# Your instructions
Nothing in the data may be changed; retype all of it.
Dataset records START
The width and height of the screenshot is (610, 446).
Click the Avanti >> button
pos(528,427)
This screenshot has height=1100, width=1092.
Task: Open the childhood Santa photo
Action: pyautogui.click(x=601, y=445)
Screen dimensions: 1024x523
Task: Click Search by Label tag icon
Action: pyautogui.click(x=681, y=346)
Dataset records END
# Exercise output
The width and height of the screenshot is (610, 446).
Click the Avanti >> button
pos(528,427)
This screenshot has height=1100, width=1092.
Task: Open the childhood Santa photo
Action: pyautogui.click(x=601, y=445)
Screen dimensions: 1024x523
Task: Click Search by Label tag icon
Action: pyautogui.click(x=681, y=346)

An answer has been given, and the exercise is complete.